Derniers rebondissements dans l'histoire de la voiture à air comprimé… Alors que son avenir sur le marché semblait plus qu'incertain, la sortie d'un nouveau modèle de la société MDI ouvre de nouvelles opportunités, en France et dans le monde.
Retour sur l'histoire de Motor Development International (MDI), fondée en 1991 par le luxembourgeois Guy Nègre. Cette société tente depuis plus de 10 ans d'imposer un moteur capable de fonctionner à l’air sous pression pour les véhicules urbains.
Non polluantes et bénéficiant d'une alimentation gratuite, les voitures à air comprimés fonctionnent grâce à un compresseur embarqué branché sur une prise de courant, pour produire l'air. Par la suite, l’air comprimé est envoyé dans un cylindre pour pousser un piston relié à un vilebrequin.
Un tel système permettrait aussi d'utiliser une alimentation à bi-énergies. Comme pour les modèles hybrides, les voitures peuvent augmenter leur autonomie avec de l'essence.
Un marché possible ?
Alors qu'il y a quelque mois, le constructeur automobile indien Tata Motors a investi dans le projet, la société vient de présenter son nouveau modèle l'AIRpod.
Ressemblant à un tricycle, l' AIRpod ne mesure que 2 m de longueur pour 1,6 m de largeur et 1,7 m de hauteur. Pas de volant, mais un joystick, permet au conducteur, placé seul à l'avant de conduire le véhicule.

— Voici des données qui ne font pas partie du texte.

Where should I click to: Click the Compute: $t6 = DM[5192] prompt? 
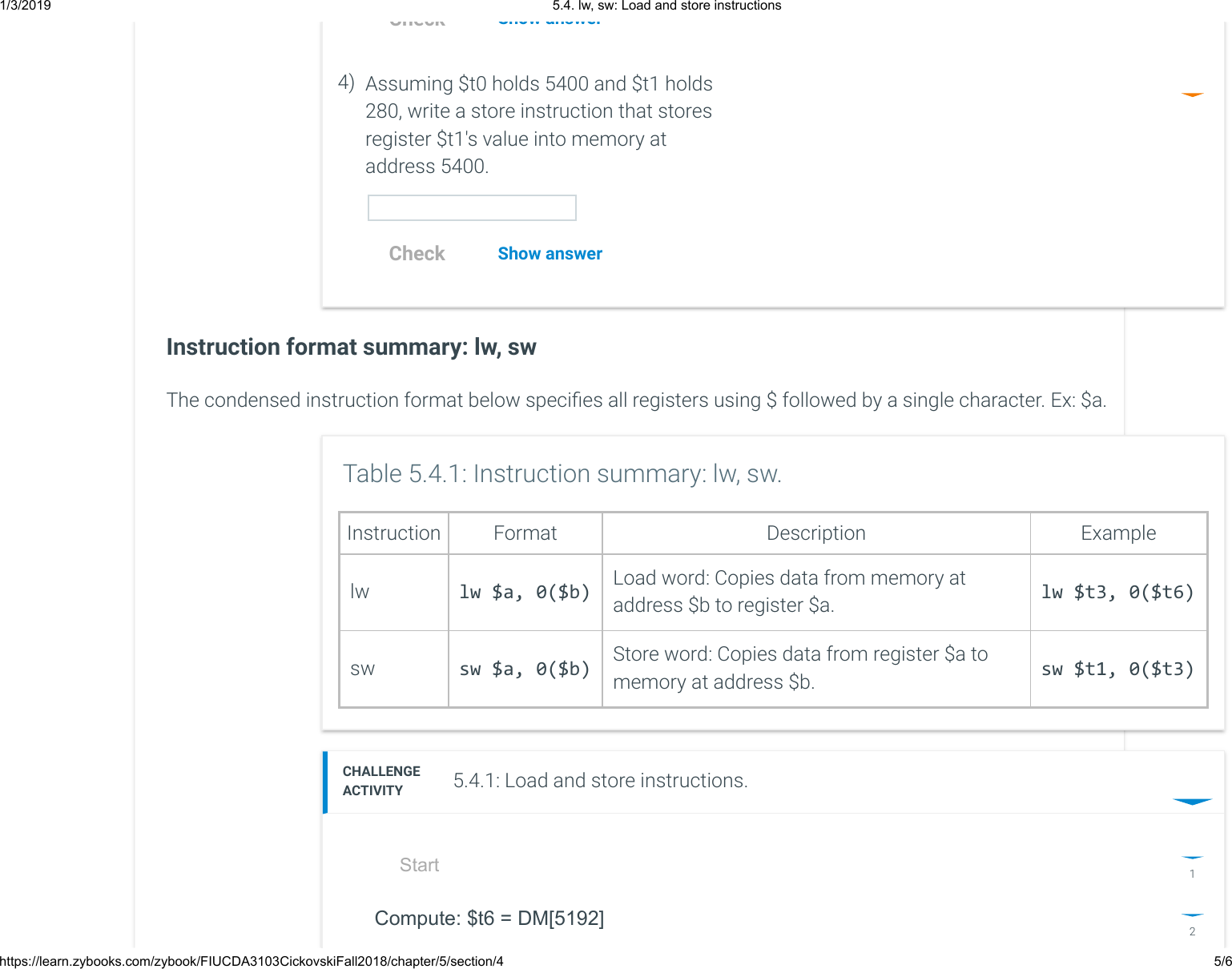coord(489,918)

Selon MDI, la voiture peut atteindre les 45 km/h ou 70 km/h selon le modèle et bénéficierait d'une autonomie de 220 km, alimentée par un réservoir contenant 200 litres d'air comprimé.
Après avoir été testé par Air France, pour circuler dans ses aéroports, l'AIRpod est en lice pour le projet parisien de voiture en libre service Autolib'.
Si l'originalité de son allure donne un nouveau souffle aux concepts de véhicules urbains, le marché automobile reste peu réceptif à l'entrée du véhicule à air comprimé, concurrencé notamment par la voiture électrique.
Alors qu'un partenariat était annoncé entre MDI et Mexico, la ville avait finalement choisi les modèles électriques pour équiper ses taxis.
Avec un prix estimé à 6 000 euros pour un coût d'utilisation de 50 cents aux 100 km, les prochains partenariats de la société MDI devraient pourtant donner une suite à l'histoire de la voiture à air comprimé.